A new Gallup poll finds the approval rating for Congress continuing to slide (now at 29%, lower than the President’s dismal rating of 33%) since the beginning of the year.
Twenty-nine percent of Americans approve of Congress, down slightly from last month’s reading (33%) and this year’s high point of 37%, while Bush’s approval rating is holding steady at 33%.
According to the May 10-13, 2007, Gallup Poll, 29% of Americans approve and 64% disapprove of the way Congress is handling its job. Congressional approval is down 4 percentage points since last month, and is 3 points lower than the 32% average measured during the first five months of the year. The high point for the congressional approval rating so far this year was the 37% approval measured in February.
Even though Democrats now control both houses of Congress, the poll shows that only 37% of Democrats approve of the job Congress is doing right now.
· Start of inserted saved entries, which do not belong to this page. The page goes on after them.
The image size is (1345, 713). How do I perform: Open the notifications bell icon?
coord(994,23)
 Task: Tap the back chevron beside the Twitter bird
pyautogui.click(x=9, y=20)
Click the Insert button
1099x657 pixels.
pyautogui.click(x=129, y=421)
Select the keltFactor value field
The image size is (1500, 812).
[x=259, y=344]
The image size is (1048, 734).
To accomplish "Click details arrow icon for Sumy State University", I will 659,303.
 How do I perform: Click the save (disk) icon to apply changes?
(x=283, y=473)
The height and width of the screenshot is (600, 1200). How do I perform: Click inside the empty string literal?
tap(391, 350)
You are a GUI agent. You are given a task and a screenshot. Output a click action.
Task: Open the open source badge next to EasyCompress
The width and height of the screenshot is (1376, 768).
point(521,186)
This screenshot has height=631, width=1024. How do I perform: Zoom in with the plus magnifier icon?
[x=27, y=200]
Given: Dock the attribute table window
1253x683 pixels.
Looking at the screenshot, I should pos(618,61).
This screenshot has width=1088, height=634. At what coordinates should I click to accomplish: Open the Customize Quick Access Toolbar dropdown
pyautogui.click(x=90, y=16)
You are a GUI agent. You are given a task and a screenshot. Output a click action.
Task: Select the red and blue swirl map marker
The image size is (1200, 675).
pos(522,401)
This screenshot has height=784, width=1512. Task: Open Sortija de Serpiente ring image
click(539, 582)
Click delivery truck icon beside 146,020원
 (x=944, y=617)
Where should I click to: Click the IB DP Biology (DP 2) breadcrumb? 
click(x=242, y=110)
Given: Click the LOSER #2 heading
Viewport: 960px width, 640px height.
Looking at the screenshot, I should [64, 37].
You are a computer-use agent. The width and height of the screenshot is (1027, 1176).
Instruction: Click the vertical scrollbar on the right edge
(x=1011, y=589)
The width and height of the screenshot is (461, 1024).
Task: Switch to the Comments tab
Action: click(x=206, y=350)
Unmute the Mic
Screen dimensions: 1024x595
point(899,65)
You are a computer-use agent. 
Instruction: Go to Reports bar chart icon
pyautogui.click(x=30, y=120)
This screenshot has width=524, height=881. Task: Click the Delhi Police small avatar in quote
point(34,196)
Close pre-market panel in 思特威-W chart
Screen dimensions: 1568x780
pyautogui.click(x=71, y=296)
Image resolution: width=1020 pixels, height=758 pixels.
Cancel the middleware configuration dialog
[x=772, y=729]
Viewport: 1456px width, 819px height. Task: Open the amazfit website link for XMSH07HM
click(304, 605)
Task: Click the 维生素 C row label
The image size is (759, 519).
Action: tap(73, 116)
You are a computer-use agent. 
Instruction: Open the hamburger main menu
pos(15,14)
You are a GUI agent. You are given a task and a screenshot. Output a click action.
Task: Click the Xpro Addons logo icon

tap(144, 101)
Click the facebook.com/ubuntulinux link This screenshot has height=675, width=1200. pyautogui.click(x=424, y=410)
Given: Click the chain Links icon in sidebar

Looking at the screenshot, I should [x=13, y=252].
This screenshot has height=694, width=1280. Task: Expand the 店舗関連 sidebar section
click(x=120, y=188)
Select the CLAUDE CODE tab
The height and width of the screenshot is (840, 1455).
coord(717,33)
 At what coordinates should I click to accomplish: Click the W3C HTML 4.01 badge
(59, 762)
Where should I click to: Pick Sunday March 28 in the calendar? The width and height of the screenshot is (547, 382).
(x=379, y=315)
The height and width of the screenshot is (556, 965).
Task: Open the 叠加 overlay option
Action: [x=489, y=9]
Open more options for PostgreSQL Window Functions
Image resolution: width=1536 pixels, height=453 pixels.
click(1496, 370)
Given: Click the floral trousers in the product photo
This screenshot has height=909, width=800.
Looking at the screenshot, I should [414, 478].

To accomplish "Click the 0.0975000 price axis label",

These marks are, however, significantly better than those given to Congress by independents (24%) and Republicans (25%). Democrats have been more likely than Republicans to approve of Congress this year, whereas Republicans expressed a higher level of approval prior to the change of power experienced after the midterm congressional elections in November 2006.
There has been little meaningful change in the public’s rating of the president in quite some time. Thirty-three percent of Americans now approve of the way Bush is handling his job as president, while 62% disapprove.
Guys, clean up your act. Democrats promised to fix Iraq, run the most ethical Congress in history, and so on. They failed on all counts (and in only a few months). Perhaps the sinking approval ratings are from all the political bickering, ethical lapses, and lack of results on anything they campaigned on.
Like we said way back in December:
If Speaker Pelosi shows fiscal restraint, and leashes (at least a little) her uber-leftist views, the Democrats could have a long run in control of Congress. But if she follows the traditional tax-and-spend (and spend and tax some more) model Oregon is returning to, don’t plan on decorating much, Madam Speaker — you won’t need the office long. Voters put you in the speaker’s chair, they’ll remove you just as fast.
Voters wanted change, but got more of the same; we hope Madam Speaker hasn’t put much effort in redecorating.